Le sarcome de Kaposi est lié à l'infection par l'herpèsvirus humain HHV8. La forme classique qui provoque des tumeurs cutanées des extrémités chez les personnes âgées fut décrite à la fin du XIXe siècle dans le pourtour méditerranéen. Ce virus qui existe sous forme endémique en Afrique se développe particulièrement chez les individus co-infectés par le VIH et l'HHV8. L'épidémie de sida a donc provoqué une explosion du nombre de cas de sarcomes de Kaposi.
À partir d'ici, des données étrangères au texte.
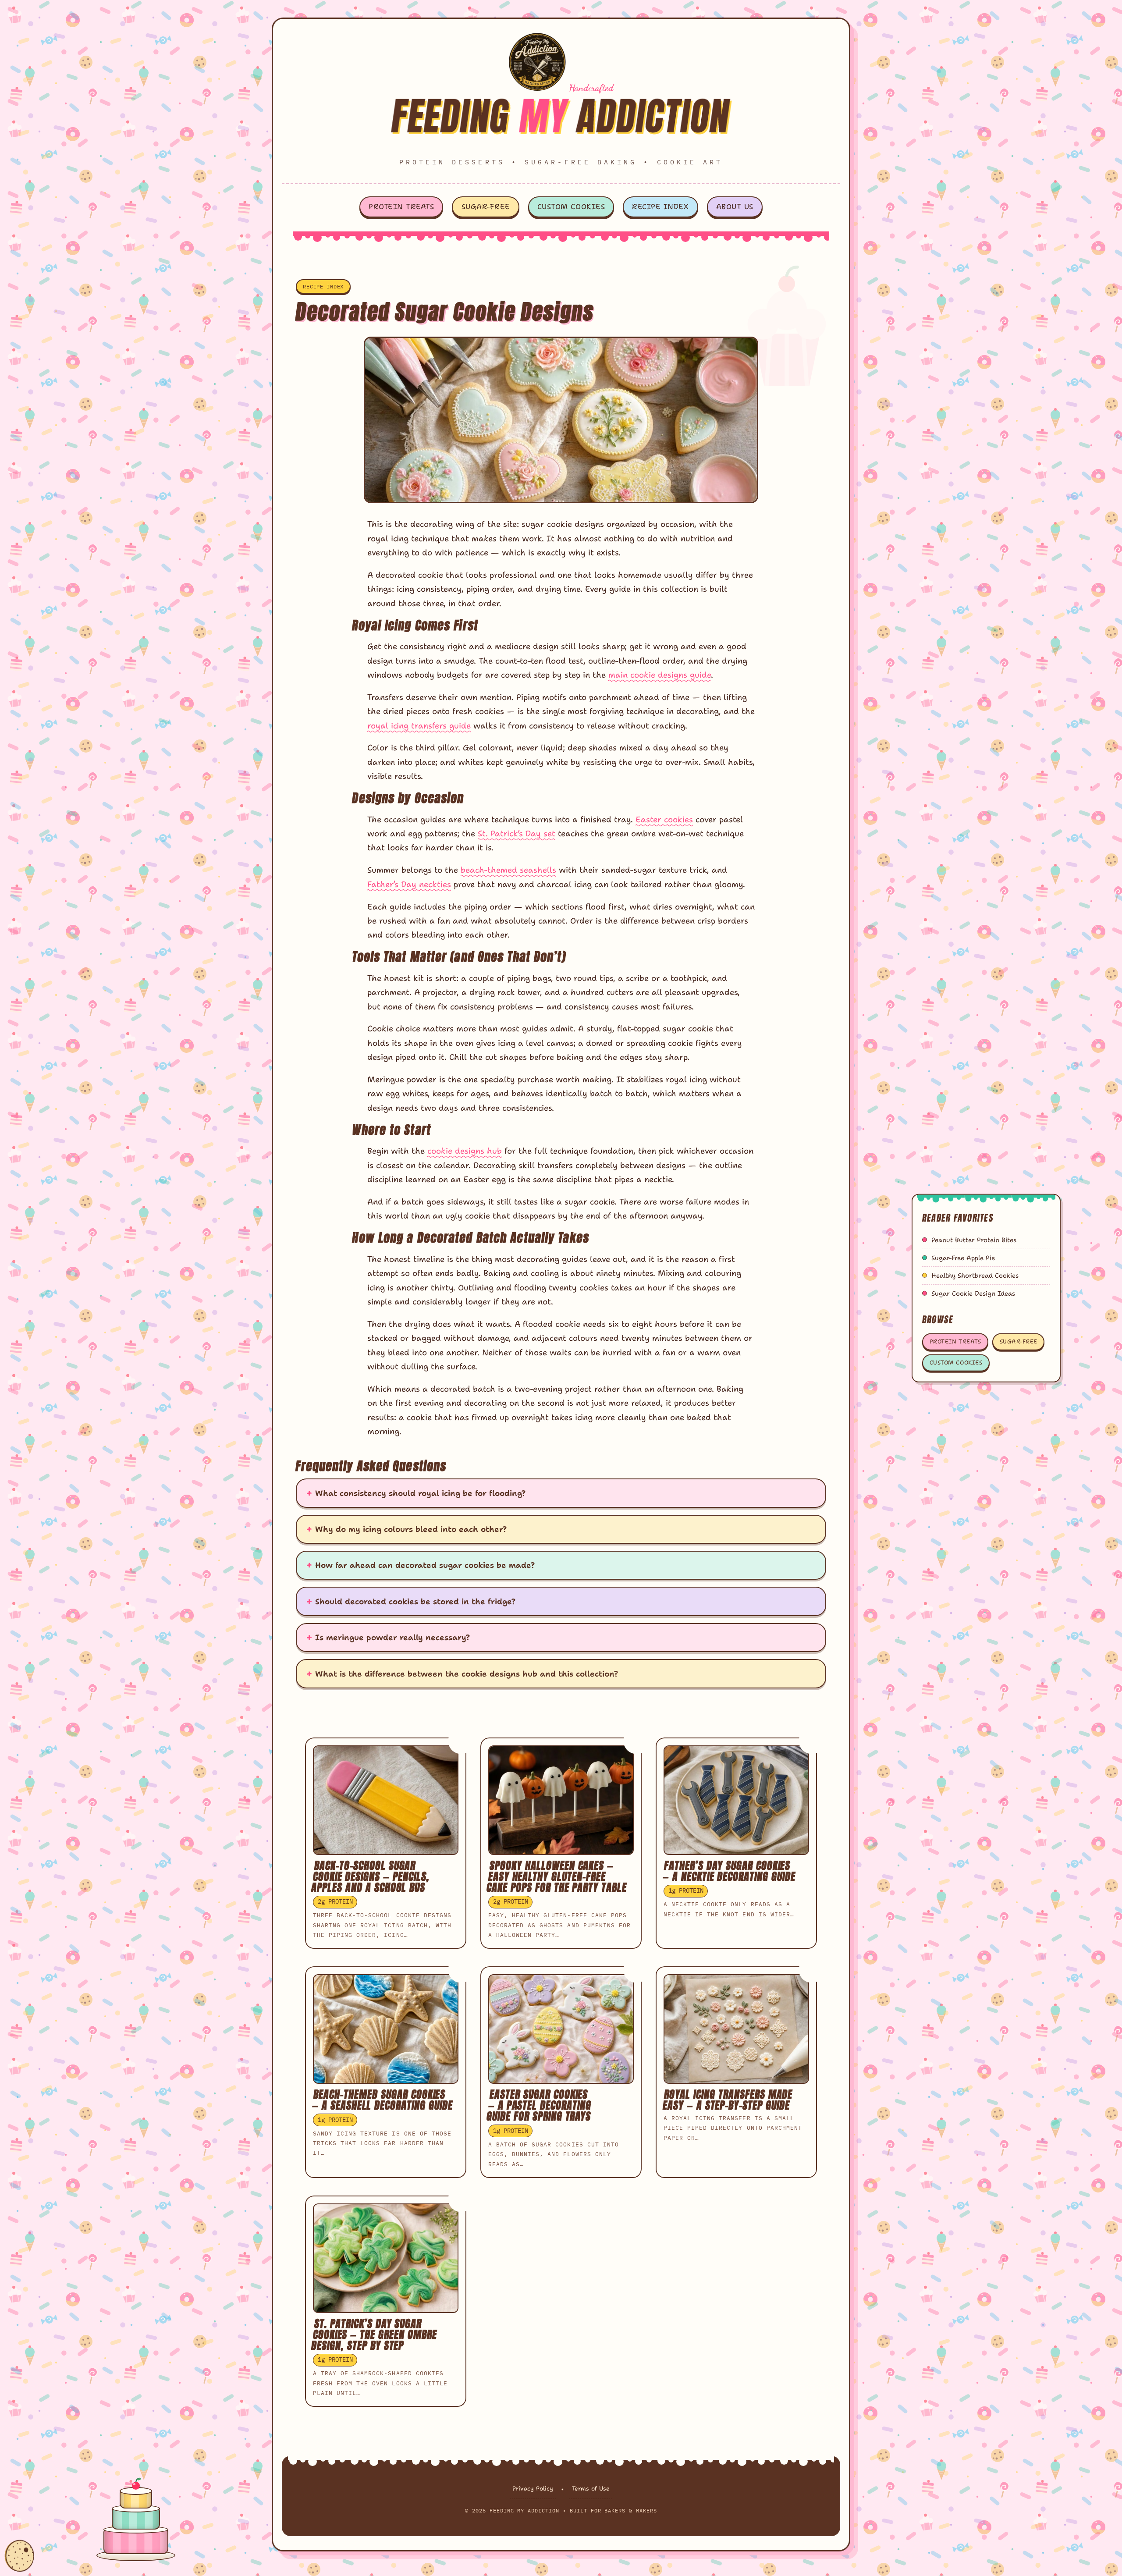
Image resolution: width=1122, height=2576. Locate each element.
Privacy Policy (532, 2488)
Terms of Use (591, 2488)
En Europe et aux États-Unis, la maladie touche surtout les homosexuels masculins contrairement à l'Afrique où la transmission semble se faire de façon préférentielle de la mère à l'enfant et d'un enfant à l'autre. Il existe par ailleurs de nombreux porteurs asymptomatiques.

Signes cliniques

Lésion cutanée d'un sarcome de KaposiL'atteinte cutanée débute par une macule qui évolue vers une papule, un nodule puis une plaque ulcérovégétante. Cette lésion est bien limitée, érythémateuse puis violacée, et peut simuler tout d'abord un hématome. Les lésions sont de taille variable, localisées ou généralisées. L'évolution est elle aussi très variable, très lente ou progressant rapidement.
L'atteinte muqueuse est observée dans plus de 50 % des cas, buccopharyngée (palatine, gingivale, labiale, jugale, linguale, amygdalienne), ano-génitale ou oculaire.
L'atteinte viscérale fait toute la gravité de la maladie de Kaposi, en particulier l'atteinte pulmonaire. Les signes cliniques sont peu spécifiques : toux, dyspnée, fièvre prolongée. Les signes radiologiques sont tardifs, sous forme de nodules flous, mal limités, symétriques, avec éventuellement un épanchement pleural. Le scanner thoracique, le lavage broncho-alvéolaire et la fibroscopie bronchique sont une aide au diagnostic.

Traitement
Le traitement de la maladie de Kaposi fait appel à des traitements généraux et/ou locaux.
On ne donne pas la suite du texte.